Records supplied.
◇ ◇ ◇ ◇ ◇ ◇ ◇

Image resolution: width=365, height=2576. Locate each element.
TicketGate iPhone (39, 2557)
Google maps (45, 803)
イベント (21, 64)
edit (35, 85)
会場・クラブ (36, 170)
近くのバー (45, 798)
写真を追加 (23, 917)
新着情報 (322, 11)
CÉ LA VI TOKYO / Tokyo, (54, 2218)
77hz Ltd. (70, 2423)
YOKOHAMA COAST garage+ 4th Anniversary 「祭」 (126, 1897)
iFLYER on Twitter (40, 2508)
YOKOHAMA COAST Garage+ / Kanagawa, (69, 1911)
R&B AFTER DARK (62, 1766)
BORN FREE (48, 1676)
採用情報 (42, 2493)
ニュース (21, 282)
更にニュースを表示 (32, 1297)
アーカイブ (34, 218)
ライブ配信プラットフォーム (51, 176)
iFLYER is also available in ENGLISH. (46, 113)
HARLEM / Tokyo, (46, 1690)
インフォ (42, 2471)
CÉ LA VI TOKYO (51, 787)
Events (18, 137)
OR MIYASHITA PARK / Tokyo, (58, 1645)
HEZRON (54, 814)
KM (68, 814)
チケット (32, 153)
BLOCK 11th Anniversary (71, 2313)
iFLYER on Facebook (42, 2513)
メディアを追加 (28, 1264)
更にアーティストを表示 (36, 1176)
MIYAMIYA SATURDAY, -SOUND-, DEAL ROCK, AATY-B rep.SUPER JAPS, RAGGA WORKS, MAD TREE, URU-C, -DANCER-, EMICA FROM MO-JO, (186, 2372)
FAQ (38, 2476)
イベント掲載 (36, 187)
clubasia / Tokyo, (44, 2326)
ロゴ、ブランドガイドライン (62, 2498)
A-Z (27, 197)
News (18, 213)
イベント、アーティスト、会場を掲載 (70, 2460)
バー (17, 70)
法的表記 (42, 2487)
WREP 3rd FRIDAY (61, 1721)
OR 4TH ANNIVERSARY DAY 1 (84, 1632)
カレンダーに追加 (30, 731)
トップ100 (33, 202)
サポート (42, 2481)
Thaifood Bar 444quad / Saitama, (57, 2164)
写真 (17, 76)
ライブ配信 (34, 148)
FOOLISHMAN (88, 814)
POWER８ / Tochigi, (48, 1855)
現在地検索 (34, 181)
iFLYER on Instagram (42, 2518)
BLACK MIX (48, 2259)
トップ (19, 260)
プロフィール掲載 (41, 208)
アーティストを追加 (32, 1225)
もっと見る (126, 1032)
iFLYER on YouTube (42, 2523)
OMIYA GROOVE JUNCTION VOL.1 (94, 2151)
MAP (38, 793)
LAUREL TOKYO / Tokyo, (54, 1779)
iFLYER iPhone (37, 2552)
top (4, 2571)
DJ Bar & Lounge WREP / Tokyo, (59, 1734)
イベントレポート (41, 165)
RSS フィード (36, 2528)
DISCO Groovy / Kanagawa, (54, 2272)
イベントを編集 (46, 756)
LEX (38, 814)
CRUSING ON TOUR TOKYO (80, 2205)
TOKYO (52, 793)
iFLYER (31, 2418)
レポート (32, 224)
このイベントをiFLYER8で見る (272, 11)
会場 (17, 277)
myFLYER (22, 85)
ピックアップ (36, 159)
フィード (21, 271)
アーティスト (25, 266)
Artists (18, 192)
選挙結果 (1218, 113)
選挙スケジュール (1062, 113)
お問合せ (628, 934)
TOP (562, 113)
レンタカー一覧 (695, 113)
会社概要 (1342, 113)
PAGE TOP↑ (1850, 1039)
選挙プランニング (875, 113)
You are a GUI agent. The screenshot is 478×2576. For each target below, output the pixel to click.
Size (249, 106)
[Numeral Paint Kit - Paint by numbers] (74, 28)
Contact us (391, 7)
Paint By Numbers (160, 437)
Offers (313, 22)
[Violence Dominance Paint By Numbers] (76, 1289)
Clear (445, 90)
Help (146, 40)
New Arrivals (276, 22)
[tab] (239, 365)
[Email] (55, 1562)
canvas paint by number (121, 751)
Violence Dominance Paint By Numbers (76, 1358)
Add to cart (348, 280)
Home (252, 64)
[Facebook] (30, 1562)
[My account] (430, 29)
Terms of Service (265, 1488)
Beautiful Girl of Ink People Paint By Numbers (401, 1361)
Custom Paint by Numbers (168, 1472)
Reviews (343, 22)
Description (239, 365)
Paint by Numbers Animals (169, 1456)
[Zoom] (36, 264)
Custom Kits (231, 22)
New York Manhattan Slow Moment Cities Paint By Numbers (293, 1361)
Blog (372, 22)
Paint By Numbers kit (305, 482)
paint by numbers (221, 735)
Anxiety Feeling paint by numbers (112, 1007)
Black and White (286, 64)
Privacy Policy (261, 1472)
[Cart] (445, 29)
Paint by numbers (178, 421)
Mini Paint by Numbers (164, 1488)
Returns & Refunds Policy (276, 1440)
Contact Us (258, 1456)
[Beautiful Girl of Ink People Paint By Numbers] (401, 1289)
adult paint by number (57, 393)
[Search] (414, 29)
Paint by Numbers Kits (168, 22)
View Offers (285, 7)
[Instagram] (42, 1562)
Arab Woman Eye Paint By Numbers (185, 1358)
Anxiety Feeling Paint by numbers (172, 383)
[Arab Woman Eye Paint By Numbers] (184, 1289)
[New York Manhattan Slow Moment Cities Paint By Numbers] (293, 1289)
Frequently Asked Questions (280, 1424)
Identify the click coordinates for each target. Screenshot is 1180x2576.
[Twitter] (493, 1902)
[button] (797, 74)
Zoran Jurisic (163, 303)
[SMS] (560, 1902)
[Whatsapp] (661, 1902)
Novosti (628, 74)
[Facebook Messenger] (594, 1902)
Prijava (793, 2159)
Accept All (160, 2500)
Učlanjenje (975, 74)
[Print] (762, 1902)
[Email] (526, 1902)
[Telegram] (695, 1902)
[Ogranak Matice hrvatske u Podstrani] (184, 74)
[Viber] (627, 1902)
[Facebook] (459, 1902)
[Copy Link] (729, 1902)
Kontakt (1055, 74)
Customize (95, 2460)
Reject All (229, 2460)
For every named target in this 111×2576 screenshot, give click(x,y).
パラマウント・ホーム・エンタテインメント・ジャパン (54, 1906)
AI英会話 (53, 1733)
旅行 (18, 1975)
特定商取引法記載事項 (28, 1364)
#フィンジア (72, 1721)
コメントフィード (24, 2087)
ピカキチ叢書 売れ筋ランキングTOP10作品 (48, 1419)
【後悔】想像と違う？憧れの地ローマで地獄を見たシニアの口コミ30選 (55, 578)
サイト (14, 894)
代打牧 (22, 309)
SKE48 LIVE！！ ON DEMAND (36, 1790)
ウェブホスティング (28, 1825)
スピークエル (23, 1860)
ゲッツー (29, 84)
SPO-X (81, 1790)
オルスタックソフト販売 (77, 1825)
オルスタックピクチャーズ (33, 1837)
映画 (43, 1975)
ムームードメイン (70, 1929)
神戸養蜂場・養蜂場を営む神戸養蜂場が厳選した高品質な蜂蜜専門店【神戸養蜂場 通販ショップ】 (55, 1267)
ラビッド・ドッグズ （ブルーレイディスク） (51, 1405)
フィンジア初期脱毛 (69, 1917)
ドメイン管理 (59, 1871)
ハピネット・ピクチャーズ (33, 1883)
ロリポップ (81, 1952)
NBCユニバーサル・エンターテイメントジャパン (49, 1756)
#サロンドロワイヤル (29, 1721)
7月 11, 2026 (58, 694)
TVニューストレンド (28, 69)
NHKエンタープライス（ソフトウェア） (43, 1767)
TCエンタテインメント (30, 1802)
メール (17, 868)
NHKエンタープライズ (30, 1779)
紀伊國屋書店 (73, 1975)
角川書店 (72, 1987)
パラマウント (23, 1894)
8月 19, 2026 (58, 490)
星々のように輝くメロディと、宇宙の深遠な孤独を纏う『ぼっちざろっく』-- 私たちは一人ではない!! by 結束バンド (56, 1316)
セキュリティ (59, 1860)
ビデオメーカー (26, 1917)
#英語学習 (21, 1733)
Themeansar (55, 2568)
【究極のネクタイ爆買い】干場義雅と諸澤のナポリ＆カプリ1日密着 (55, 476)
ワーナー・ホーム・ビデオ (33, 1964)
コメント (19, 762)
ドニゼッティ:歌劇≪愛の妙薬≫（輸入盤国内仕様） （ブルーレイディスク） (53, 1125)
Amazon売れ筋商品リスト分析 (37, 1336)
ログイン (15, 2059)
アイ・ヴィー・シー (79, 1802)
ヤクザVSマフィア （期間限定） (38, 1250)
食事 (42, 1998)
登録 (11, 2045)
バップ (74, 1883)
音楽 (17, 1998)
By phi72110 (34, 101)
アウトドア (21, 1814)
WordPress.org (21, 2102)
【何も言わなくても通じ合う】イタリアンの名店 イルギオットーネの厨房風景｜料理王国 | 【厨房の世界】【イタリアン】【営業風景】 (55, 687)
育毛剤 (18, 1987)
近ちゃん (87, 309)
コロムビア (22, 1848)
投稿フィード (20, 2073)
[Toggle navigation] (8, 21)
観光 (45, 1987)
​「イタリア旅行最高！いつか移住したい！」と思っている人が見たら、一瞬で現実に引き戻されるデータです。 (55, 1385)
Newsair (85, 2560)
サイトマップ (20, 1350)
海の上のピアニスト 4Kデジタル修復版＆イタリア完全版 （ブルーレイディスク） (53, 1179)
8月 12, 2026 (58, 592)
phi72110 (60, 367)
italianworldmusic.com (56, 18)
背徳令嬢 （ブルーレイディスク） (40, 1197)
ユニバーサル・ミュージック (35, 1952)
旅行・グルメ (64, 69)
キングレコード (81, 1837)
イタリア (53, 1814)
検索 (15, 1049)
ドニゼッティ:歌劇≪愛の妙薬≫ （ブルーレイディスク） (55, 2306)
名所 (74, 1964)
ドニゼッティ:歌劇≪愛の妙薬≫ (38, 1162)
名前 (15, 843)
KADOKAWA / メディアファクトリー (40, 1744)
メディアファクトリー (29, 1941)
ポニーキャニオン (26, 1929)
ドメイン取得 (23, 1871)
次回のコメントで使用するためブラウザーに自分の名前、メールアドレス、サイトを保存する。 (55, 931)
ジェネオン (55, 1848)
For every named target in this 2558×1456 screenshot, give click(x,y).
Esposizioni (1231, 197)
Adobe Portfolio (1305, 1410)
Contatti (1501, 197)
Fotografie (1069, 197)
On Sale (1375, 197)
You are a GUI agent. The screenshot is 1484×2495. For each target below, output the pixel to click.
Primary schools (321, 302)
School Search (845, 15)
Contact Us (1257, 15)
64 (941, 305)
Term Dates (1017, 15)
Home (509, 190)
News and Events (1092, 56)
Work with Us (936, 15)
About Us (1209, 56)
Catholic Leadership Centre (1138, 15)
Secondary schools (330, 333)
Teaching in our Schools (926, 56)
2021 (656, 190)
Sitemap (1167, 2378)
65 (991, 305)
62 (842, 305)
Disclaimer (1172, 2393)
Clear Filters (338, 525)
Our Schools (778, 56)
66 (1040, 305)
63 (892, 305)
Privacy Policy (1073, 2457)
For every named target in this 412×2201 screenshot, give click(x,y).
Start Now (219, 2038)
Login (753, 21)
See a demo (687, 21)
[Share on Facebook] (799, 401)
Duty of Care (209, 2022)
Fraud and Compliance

◇ ◇ ◇ ◇ ◇ ◇ ◇

Action item.
With the line containing "セキュリティ (59, 1860)" as the start and the last line of the material above as the end, copy that run of lines exactly, both ends included, and nothing more.

Exercise response.
セキュリティ (59, 1860)
ビデオメーカー (26, 1917)
#英語学習 (21, 1733)
Themeansar (55, 2568)
【究極のネクタイ爆買い】干場義雅と諸澤のナポリ＆カプリ1日密着 (55, 476)
ワーナー・ホーム・ビデオ (33, 1964)
コメント (19, 762)
ドニゼッティ:歌劇≪愛の妙薬≫（輸入盤国内仕様） （ブルーレイディスク） (53, 1125)
Amazon売れ筋商品リスト分析 (37, 1336)
ログイン (15, 2059)
アイ・ヴィー・シー (79, 1802)
ヤクザVSマフィア （期間限定） (38, 1250)
食事 (42, 1998)
登録 (11, 2045)
バップ (74, 1883)
音楽 (17, 1998)
By phi72110 (34, 101)
アウトドア (21, 1814)
WordPress.org (21, 2102)
【何も言わなくても通じ合う】イタリアンの名店 イルギオットーネの厨房風景｜料理王国 | 【厨房の世界】【イタリアン】【営業風景】 (55, 687)
育毛剤 (18, 1987)
近ちゃん (87, 309)
コロムビア (22, 1848)
投稿フィード (20, 2073)
[Toggle navigation] (8, 21)
観光 (45, 1987)
​「イタリア旅行最高！いつか移住したい！」と思っている人が見たら、一瞬で現実に引き戻されるデータです。 (55, 1385)
Newsair (85, 2560)
サイトマップ (20, 1350)
海の上のピアニスト 4Kデジタル修復版＆イタリア完全版 （ブルーレイディスク） (53, 1179)
8月 12, 2026 (58, 592)
phi72110 (60, 367)
italianworldmusic.com (56, 18)
背徳令嬢 （ブルーレイディスク） (40, 1197)
ユニバーサル・ミュージック (35, 1952)
旅行・グルメ (64, 69)
キングレコード (81, 1837)
イタリア (53, 1814)
検索 (15, 1049)
ドニゼッティ:歌劇≪愛の妙薬≫ （ブルーレイディスク） (55, 2306)
名所 (74, 1964)
ドニゼッティ:歌劇≪愛の妙薬≫ (38, 1162)
名前 (15, 843)
KADOKAWA / メディアファクトリー (40, 1744)
メディアファクトリー (29, 1941)
ポニーキャニオン (26, 1929)
ドメイン取得 (23, 1871)
次回のコメントで使用するためブラウザーに自分の名前、メールアドレス、サイトを保存する。 (55, 931)
ジェネオン (55, 1848)
For every named target in this 2558×1456 screenshot, give click(x,y).
Esposizioni (1231, 197)
Adobe Portfolio (1305, 1410)
Contatti (1501, 197)
Fotografie (1069, 197)
On Sale (1375, 197)
You are a GUI agent. The screenshot is 1484×2495. For each target below, output the pixel to click.
Primary schools (321, 302)
School Search (845, 15)
Contact Us (1257, 15)
64 (941, 305)
Term Dates (1017, 15)
Home (509, 190)
News and Events (1092, 56)
Work with Us (936, 15)
About Us (1209, 56)
Catholic Leadership Centre (1138, 15)
Secondary schools (330, 333)
Teaching in our Schools (926, 56)
2021 (656, 190)
Sitemap (1167, 2378)
65 (991, 305)
62 (842, 305)
Disclaimer (1172, 2393)
Clear Filters (338, 525)
Our Schools (778, 56)
66 (1040, 305)
63 (892, 305)
Privacy Policy (1073, 2457)
For every named target in this 412×2201 screenshot, give click(x,y).
Start Now (219, 2038)
Login (753, 21)
See a demo (687, 21)
[Share on Facebook] (799, 401)
Duty of Care (209, 2022)
Fraud and Compliance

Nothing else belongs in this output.